Dans le domaine culturel, l'égalité entre les femmes et les hommes connaît aujourd'hui encore une situation contrastée. Quelle place les femmes occupent-elles dans votre secteur ?
Fort heureusement, les choses bougent, et nous assistons à une féminisation croissante des postes de direction des musées, ce qui n’est que justice au regard du nombre de femmes engagées dans les métiers de la conservation. La tendance est aujourd’hui largement internationale, et quelques femmes dirigent aujourd’hui la Tate, à Londres la National Gallery de Washington ou les musées du Vatican, à Rome, mais nous ne sommes pas si nombreuses, et il faut encore et toujours encourager toutes celles qui hésitent à franchir le pas d’une candidature à un poste de responsabilité.
Votre engagement au service de l'égalité est connu. Comment se traduit-il dans l’exercice de votre métier et dans votre environnement professionnel ?
Cette question est l’objet d’une attention permanente de ma part, dans les processus de recrutement et dans la répartition des responsabilités. Grâce à l’engagement, à mes côtés de femmes talentueuses, j’ai eu l’opportunité de féminiser très sensiblement les postes de direction avec à la direction de l’Orangerie, Cécile Debray, à la direction de la conservation et des collections du musée d’Orsay, Sylvie Patry, ou par la nomination Virginie Donzeaud comme administratrice générale adjointe. Notre COMEX est ainsi majoritairement féminin, et plus largement, notre établissement public est engagé dans une politique proactive sur ce sujet. J’ai ainsi souhaité la définition d’une politique de responsabilité sociétale des organisations (RSO) ambitieuse pour l’établissement qui place en son centre cette problématique. La promotion de la diversité et de l’égalité sous toutes ses formes ainsi que la prévention et la lutte contre les discriminations font partie intégrante de la politique de l’établissement, elles sont au cœur de la politique de ressources humaines et sous-tendent toutes les activités scientifiques, artistiques et culturelles proposées par nos musées. Un travail scientifique sur la place des femmes dans l’art sera notamment initié dans le cadre du futur Centre de Ressources et de Recherche.

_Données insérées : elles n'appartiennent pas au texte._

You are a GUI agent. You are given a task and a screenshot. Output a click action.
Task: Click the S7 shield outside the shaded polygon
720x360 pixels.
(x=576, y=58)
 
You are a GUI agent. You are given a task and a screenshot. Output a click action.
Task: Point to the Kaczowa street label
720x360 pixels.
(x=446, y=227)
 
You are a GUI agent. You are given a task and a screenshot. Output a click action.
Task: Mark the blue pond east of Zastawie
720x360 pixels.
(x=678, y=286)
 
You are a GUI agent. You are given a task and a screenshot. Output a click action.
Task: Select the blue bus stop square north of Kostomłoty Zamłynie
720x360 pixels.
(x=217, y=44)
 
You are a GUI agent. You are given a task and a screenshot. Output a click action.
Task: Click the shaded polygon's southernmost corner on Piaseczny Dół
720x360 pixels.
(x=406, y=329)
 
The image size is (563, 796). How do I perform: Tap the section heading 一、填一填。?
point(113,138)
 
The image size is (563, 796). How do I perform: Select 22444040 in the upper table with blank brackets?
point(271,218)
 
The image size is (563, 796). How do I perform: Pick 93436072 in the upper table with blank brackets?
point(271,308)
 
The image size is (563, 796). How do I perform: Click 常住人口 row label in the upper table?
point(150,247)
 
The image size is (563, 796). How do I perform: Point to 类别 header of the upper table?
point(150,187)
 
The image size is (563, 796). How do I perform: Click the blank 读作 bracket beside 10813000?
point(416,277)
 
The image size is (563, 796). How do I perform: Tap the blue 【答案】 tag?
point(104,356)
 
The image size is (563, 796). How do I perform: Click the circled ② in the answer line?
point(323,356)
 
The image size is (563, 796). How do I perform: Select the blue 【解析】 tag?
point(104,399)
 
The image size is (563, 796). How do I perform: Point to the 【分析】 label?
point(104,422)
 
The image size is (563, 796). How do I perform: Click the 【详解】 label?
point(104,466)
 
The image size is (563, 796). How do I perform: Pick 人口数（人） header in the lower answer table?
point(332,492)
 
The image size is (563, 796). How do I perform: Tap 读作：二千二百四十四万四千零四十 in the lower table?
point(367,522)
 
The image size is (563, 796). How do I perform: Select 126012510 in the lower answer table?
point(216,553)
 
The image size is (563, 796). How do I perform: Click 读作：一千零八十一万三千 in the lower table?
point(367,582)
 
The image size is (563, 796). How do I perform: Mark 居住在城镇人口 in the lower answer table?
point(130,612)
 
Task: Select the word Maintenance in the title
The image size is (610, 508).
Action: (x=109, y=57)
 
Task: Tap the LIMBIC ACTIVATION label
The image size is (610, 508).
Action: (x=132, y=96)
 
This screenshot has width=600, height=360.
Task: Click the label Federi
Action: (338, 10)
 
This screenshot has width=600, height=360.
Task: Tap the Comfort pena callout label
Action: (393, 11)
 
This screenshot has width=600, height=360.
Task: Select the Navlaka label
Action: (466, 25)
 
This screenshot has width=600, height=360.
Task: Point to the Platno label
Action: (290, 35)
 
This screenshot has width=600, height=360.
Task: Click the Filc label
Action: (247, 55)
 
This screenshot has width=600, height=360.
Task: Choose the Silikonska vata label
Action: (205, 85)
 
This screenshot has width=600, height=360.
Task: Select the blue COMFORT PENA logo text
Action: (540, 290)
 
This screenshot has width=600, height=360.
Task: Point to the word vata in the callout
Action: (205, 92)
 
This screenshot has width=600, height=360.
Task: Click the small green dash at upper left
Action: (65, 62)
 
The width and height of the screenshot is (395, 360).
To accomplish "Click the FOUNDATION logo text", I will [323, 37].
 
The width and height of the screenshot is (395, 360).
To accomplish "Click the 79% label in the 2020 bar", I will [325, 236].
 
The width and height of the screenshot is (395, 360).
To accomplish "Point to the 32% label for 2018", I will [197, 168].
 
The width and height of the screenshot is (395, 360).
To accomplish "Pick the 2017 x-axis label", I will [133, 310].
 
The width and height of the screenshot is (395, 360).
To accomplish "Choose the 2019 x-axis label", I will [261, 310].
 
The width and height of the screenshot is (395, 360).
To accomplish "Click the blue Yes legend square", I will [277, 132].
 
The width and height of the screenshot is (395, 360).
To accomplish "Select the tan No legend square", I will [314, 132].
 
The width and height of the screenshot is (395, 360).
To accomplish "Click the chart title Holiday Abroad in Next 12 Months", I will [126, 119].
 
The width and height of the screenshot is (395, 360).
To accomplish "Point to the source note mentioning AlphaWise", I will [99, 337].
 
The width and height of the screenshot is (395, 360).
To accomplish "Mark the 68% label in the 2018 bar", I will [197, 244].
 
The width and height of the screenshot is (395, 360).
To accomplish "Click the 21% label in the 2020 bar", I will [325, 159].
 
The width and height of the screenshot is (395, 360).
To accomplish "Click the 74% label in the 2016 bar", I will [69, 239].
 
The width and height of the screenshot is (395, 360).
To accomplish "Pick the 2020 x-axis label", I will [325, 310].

Quel conseil donneriez-vous aux jeunes femmes qui voudraient entreprendre une carrière dans le domaine culturel ?
Ce sont des métiers de passion et d’exigence, et pour ces raisons même, des milieux où les jeux d’egos et de pouvoir peuvent être particulièrement déstabilisants. Il faut donc se construire en apprenant à avoir confiance en soi et en ne doutant pas de sa légitimité face à la marche supérieure, car c’est souvent ce questionnement, qui n’a évidemment pas lieu d’être, qui fragilise encore la vie professionnelle des femmes dans le domaine culturel.